La suspension est harmonieusement réglée, avec une tendance à se resserrer. Cela plaît sur l’asphalte lisse, mais sur les mauvaises routes, l’Astra semble bosselée et gronde de façon audible depuis les passages de roues. Il essaie de faire amende honorable dans les courbes : il suit volontiers la direction en douceur et s’allonge en éveillant la confiance.
En outre, il est soigné à bien traité, seuls des instruments légèrement plus grands et plus clairement dimensionnés ainsi qu’un fonctionnement renouvelé du système multimédia sont souhaités entre-temps. Qu’a dit l’ambassadeur de la marque Opel Jürgen Klopp lorsqu’il a commencé son travail d’entraîneur à Liverpool ? “Je suis le normal” – Je suis le normal. Convient également à l’Astra, qui montre peu de hauts et de bas.

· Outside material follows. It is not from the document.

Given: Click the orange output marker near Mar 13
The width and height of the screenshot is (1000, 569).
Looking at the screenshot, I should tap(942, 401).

La Golf est tout aussi difficile à approcher que la nouvelle Ceed. Parce que la VW n’est pas tout à fait à l’épreuve du temps dans cette version en raison d’un manque de filtre à particules et de certification Euro 6d-Temp (qui viendra dans un avenir prévisible) et laisse donc des ressorts dans la purification des gaz d’échappement et des possibilités de revente. Optimisé avec des amortisseurs adaptatifs (1 045 euros), le Highline de haute qualité en mode Confort s’affleure doucement sur les nids-de-poule, les vagues et les joints croisés, ce qui lui permet de rebondir plus vite que ses concurrents. Mais en mode sport, il est serré et axé sur les résultats, donne des coups de poing dans l’électronique de mesure au même niveau élevé que l’agile Astra.

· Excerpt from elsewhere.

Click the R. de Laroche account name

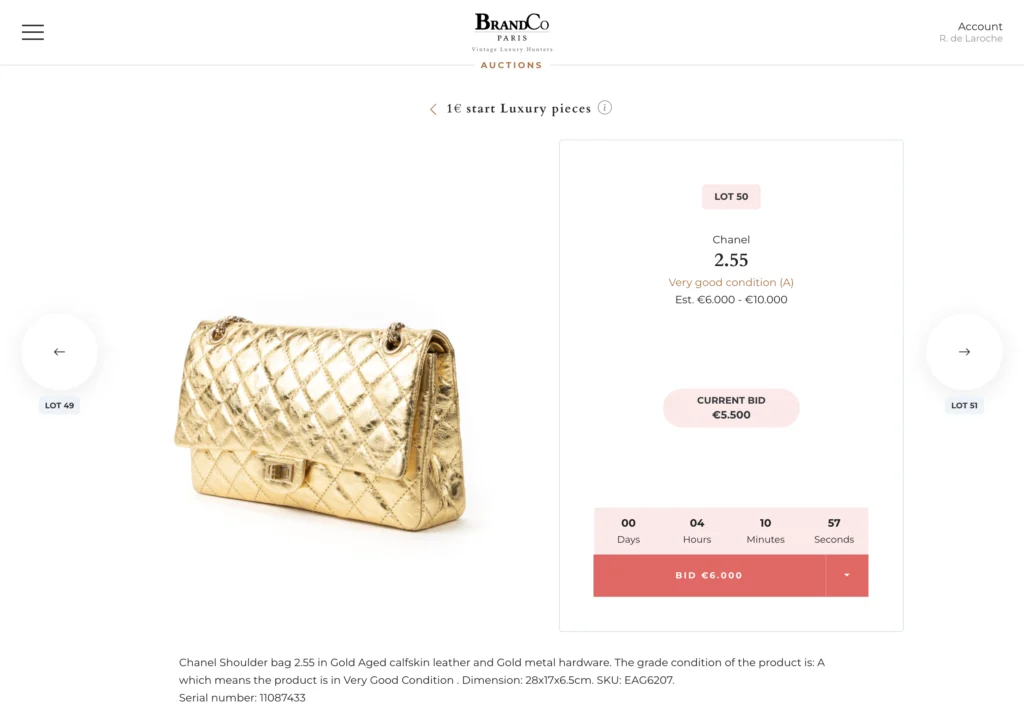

Dans les courbes, il sous-vire le moins, met exactement ce poids dans sa direction, ce qui le rend particulièrement fiable et solide, et brille à nouveau avec la meilleure finition et une grande fonctionnalité. C’est le cas, par exemple, de la tablette arrière, qui peut disparaître sous le plancher de chargement variable si on le souhaite et ne prend pas de place. Avec 7,1 l/100 km, la STI 1,5 litre est la plus économe en carburant – probablement aussi en raison de la coupure du cylindre – sans être trop capricieuse à ce sujet. Et en termes de douceur de fonctionnement et de réduction du bruit, elle devance la concurrence par ce petit détail, qui n’est peut-être pas perçu directement, mais qui déclenche un confort accru lors des échanges de voitures.
La Golf a perdu un peu de la simplicité des premiers jours quand il s’agit d’opérer dans la zone multimédia et navigation ; un bouton pour le volume près du moniteur serait bien, et les boutons qui apparaissent et disparaissent via un capteur de proximité ne sont pas toujours une bénédiction. Mais l’essentiel, c’est que la Golf est la voiture la plus complète du circuit. Il suffit d’avoir les moyens et la volonté de se le permettre.
Séance type de questions-réponses à la fin d’une comparaison : “Qui prendriez-vous ?” La Kia est impressionnante, mais le résultat final est que la majorité prendrait la Golf – malgré les prix serrés.
Le prédécesseur n’était pas mauvais, l’actuel Ceed est vraiment bon. C’est amusant à conduire, à un prix raisonnable et très bien équipé. Il n’aurait qu’à apprendre à plumer.
L’Astra est encore légèrement en avance sur le Ceed en termes de propriétés, mais il est nettement moins cher. Il a peu de faiblesses, mais il n’a pas non plus de forces exceptionnelles.